At least not in a book.
The ending is just the place where the writer decides to stop that particular story. And sometimes in my mind I like to imagine what the characters are doing now.
Haven’t you always wondered what happens after the girl and the guy get married? Assuming they do, that is, after they decide they really do love each other.
Now there are lots of book series that take the characters from one adventure to another, having them grow together, age or mature together, and maybe even add a few family members along the way.
Nora Roberts, one of my very favorite authors, has a number of trilogies which skillfully bring favorite characters together in a three book series that you just don’t ever want to stop reading about. They’ve become old friends by the time the series ends, and you really want to know more about them, keep in touch, so to speak. Find out the story after the stories. (Actually her Chesapeake Bay Series featured 4 books, the last one set some 20 years after the first three, and it was a wonderful conclusion to the Quinn family saga.)
Nora also has written a very popular crime series under the pen name J.D. Robb. Set in futuristic New York City, and now into 53 books, her characters are unique and remind you of people you’d love to have as friends, and at the end of each book you can’t wait to hear what the characters are going to be doing next. And yes, I’ve read them all.

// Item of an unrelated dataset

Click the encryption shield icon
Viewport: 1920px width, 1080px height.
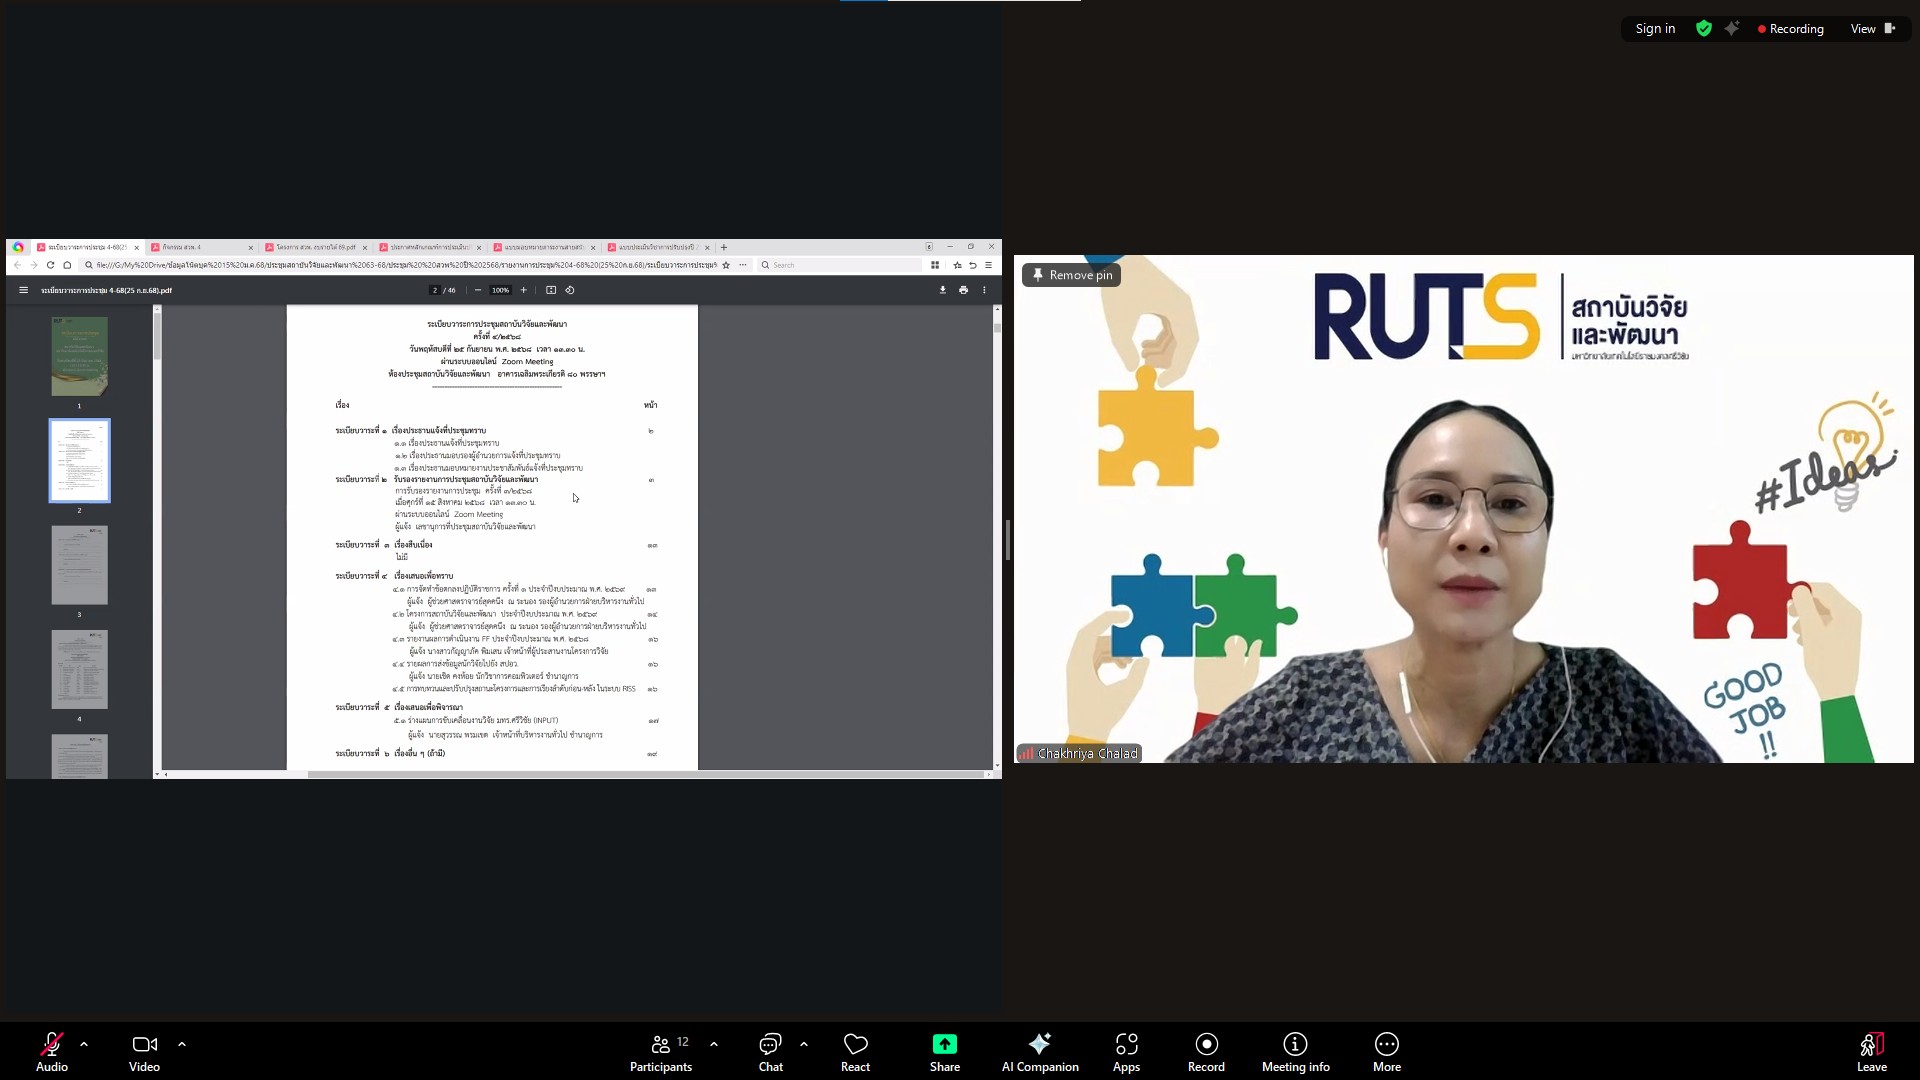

Joseph Flynn, another favorite author, has written a remarkable series of political novels which now total 14 books, and I’ve already downloaded the last two so I can catch up on some other people I now consider old friends.
If you’re a reading enthusiast like I am, you can certainly relate to what I’m saying. How many times have you come to the end of a great book and actually felt sad because you were saying goodbye to people you’d gotten to know so well?
Unlike real life, the characters we come to know so well between the cover of a book, or the digital pages of a kindle, seem to stop their lives, stop what they’ve been doing at the end. Like mannequins in a storefront window or people in a painting they’re frozen in time, the rest of their stories never to be told. And that’s a bit sad when you’ve gotten to know them so well.
But real life is as different from a book as day is from night.
In books, there’s almost always a happy ending. The characters evolve, have their ups and downs, their highs and lows, but things always seem to work out as they should in the end. And when they don’t work out as you’d like it to, you can always tell yourself it’s not real; it didn’t really happen, and then you feel better.
Real life isn’t like that because it’s REAL life, and life isn’t always fair and doesn’t always have a happy ending. You can try to make things work out they way you want them to, but it doesn’t always work that way.
How well we all know that.
Wouldn’t life be so much easier if we could write out exactly how we wanted it to be? And if the story got a bit difficult, or too complicated, all we’d have to do is take our eraser, delete that part, and start the story over.
Then we’d all live happily ever after.
But life is not a book. There are real beginnings and real endings. And we can’t rewrite them if they don’t turn out like we want.
But we can start a new chapter. We do it all the time. And we take what we’ve learned from the last chapter and make it better. Or at least different.
But we learn as we go along that sometimes the endings in our books are a lot easier to live through than the endings in real life.